** PROVIDED DATA follows **

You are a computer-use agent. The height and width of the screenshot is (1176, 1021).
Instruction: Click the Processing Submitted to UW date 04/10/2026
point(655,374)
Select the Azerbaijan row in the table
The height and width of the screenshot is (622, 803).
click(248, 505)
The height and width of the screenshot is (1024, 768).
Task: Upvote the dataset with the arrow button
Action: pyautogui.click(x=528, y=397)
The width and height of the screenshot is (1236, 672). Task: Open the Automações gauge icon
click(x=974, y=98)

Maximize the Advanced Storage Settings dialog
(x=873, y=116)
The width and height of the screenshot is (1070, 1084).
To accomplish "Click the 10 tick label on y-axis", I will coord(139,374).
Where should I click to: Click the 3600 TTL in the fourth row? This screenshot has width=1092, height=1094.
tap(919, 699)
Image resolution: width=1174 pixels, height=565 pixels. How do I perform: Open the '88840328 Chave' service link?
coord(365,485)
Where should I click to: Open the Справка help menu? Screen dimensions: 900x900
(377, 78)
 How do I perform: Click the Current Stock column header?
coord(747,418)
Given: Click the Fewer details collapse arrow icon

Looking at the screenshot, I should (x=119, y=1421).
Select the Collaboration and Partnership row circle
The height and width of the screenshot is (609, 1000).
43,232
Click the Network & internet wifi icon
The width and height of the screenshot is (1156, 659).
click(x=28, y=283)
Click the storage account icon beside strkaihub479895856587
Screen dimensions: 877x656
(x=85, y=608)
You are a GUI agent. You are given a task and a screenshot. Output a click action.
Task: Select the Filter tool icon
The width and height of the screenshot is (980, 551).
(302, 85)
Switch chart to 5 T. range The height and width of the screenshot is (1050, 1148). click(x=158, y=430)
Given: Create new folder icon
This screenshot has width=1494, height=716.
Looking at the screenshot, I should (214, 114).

** End of PROVIDED DATA **

=== WHAT IS BEING ASKED ===
Give the data again, exactly.

=== WRITTEN SOLUTION ===
You are a computer-use agent. The height and width of the screenshot is (1176, 1021).
Instruction: Click the Processing Submitted to UW date 04/10/2026
point(655,374)
Select the Azerbaijan row in the table
The height and width of the screenshot is (622, 803).
click(248, 505)
The height and width of the screenshot is (1024, 768).
Task: Upvote the dataset with the arrow button
Action: pyautogui.click(x=528, y=397)
The width and height of the screenshot is (1236, 672). Task: Open the Automações gauge icon
click(x=974, y=98)

Maximize the Advanced Storage Settings dialog
(x=873, y=116)
The width and height of the screenshot is (1070, 1084).
To accomplish "Click the 10 tick label on y-axis", I will coord(139,374).
Where should I click to: Click the 3600 TTL in the fourth row? This screenshot has width=1092, height=1094.
tap(919, 699)
Image resolution: width=1174 pixels, height=565 pixels. How do I perform: Open the '88840328 Chave' service link?
coord(365,485)
Where should I click to: Open the Справка help menu? Screen dimensions: 900x900
(377, 78)
 How do I perform: Click the Current Stock column header?
coord(747,418)
Given: Click the Fewer details collapse arrow icon

Looking at the screenshot, I should (x=119, y=1421).
Select the Collaboration and Partnership row circle
The height and width of the screenshot is (609, 1000).
43,232
Click the Network & internet wifi icon
The width and height of the screenshot is (1156, 659).
click(x=28, y=283)
Click the storage account icon beside strkaihub479895856587
Screen dimensions: 877x656
(x=85, y=608)
You are a GUI agent. You are given a task and a screenshot. Output a click action.
Task: Select the Filter tool icon
The width and height of the screenshot is (980, 551).
(302, 85)
Switch chart to 5 T. range The height and width of the screenshot is (1050, 1148). click(x=158, y=430)
Given: Create new folder icon
This screenshot has width=1494, height=716.
Looking at the screenshot, I should (214, 114).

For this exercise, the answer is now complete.